Guide to the wildest life on Earth
Life fueled by hydrogen
Another recent extremophile study discovered microbes in the hot springs of Yellowstone National Park using hydrogen as their primary fuel source, refuting the popular conception that sulfur is the main source of energy for microbes living in thermal features.
The research was designed to find the main source of energy of microbes living in hot springs with temperatures over 158 degrees Fahrenheit (70 Celsius), a temperature too high for photosynthesis.
"It was a surprise to find hydrogen was the main energy source for microbes in hot springs," said University of Colorado researcher Norman Pace, who led the team.
Pace's colleague John Spear, lead author of the study published in January’s online edition of the Proceedings of the National Academy of Sciences, speculated about what the discovery of hydrogen-fueled microbes means for life on other planets.
"Hydrogen is the most abundant element in the universe," Spear points out. "If there is life elsewhere, it could be that hydrogen is its fuel."

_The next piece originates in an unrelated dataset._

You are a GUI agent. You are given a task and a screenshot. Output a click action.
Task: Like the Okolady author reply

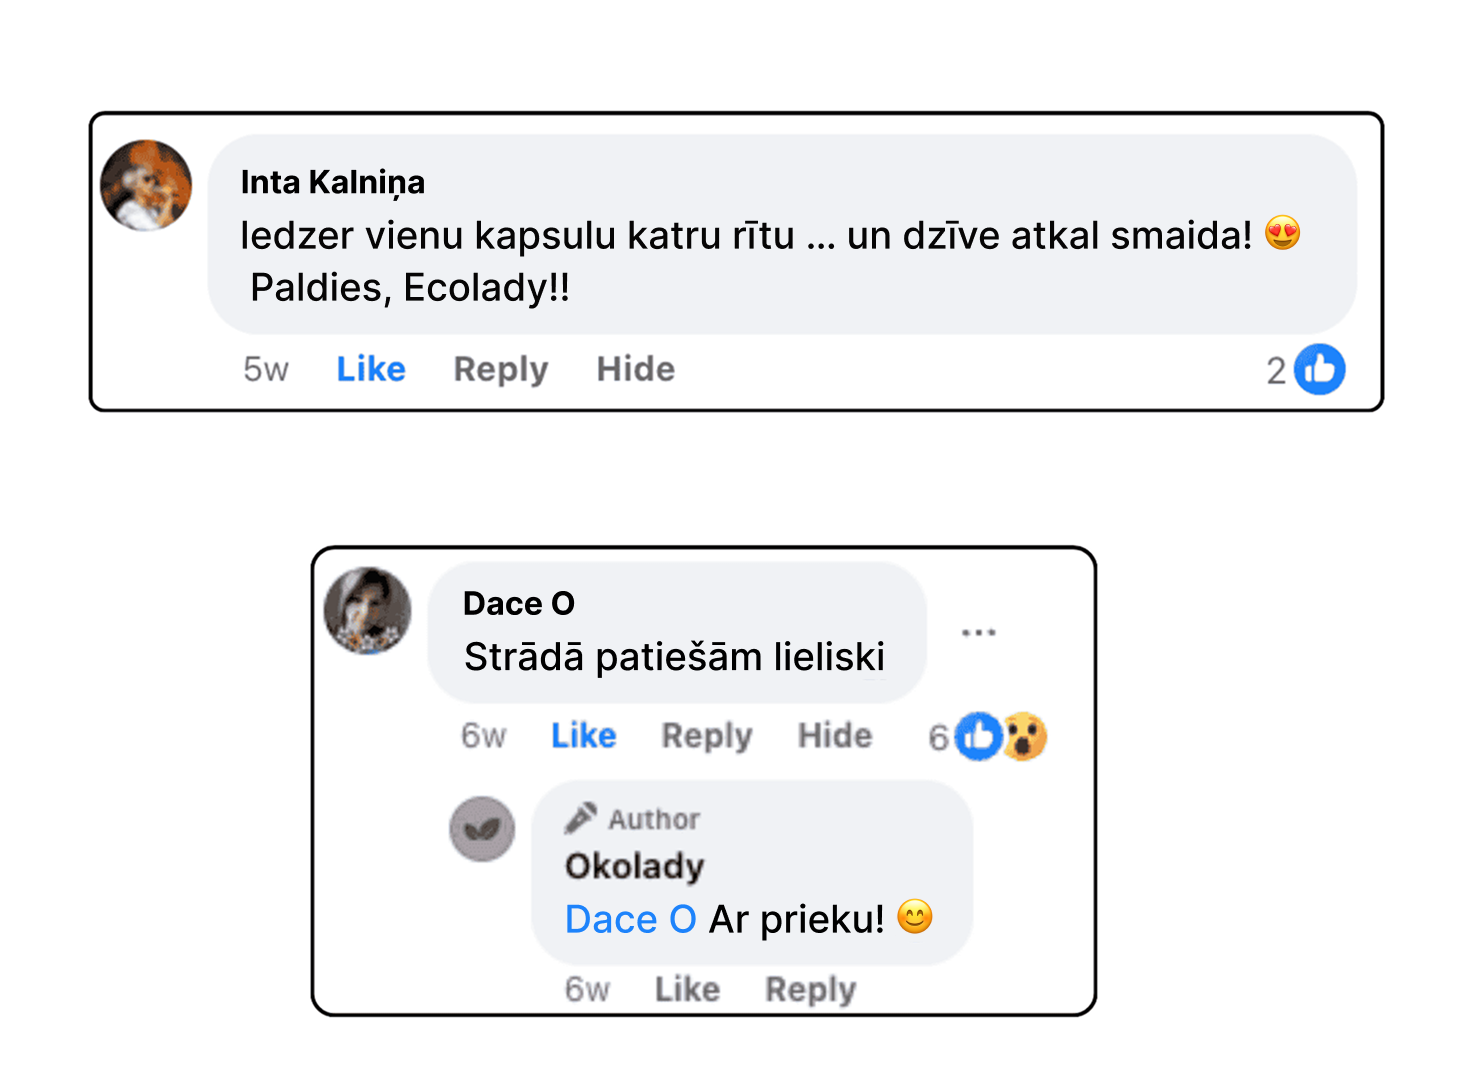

Critters in a cold climate
Other tiny critters prefer the cold.
Hiding beneath sheets of ice in Siberia and Antarctica are microbes called psychrophiles or psychrotrophs. They consist mostly of bacteria, fungi and algae that thrive in freezing temperatures ranging from 23 to 59 degrees Fahrenheit (-5 to 20 Celsius).
In addition to being cold, the environments that these microbes are found in are sometimes at tremendous depths — more than 2 miles (3.2 kilometers) below the surface.
Psychrophiles help us clean up arctic oil spills. They also turn our milk sour. There is a good chance, scientists say, that extraterrestrial life could be similar to this class of microbes. In a solar system where many of the planets — including Mars — have large ice deposits and colder temperatures in general, psychrophiles might thrive.
Undersea hot spots
Rising as high as 15 stories off the ocean floor at depths of 7,000 feet (2,100 meters), hydrothermal vents that spew acidic, mineral-rich water are the places to be — if you can stand the heat. The water coming out of the vents can reach temperatures as high as 750 degrees Fahrenheit (400 degrees Celsius), but that’s just fine for undersea thermophiles.
The mineral-munching microbes living around these volcanic "chimneys," which are so deep no sunlight can reach them, give yet another view of what life could be like on another planet, where lack of sunlight would hinder organisms relying on photosynthesis as their energy producing mechanism.
A number of the planets and moons in our solar system are covered in ice, but scientists speculate that below some of that ice are liquid oceans. If there is also volcanic activity on those ocean floors, it is possible that similar hydrothermal vents could be growing there as well. Although it is nearly impossible to know whether there is life in those oceans, such worlds would at least contain an environment in which we know organisms could live.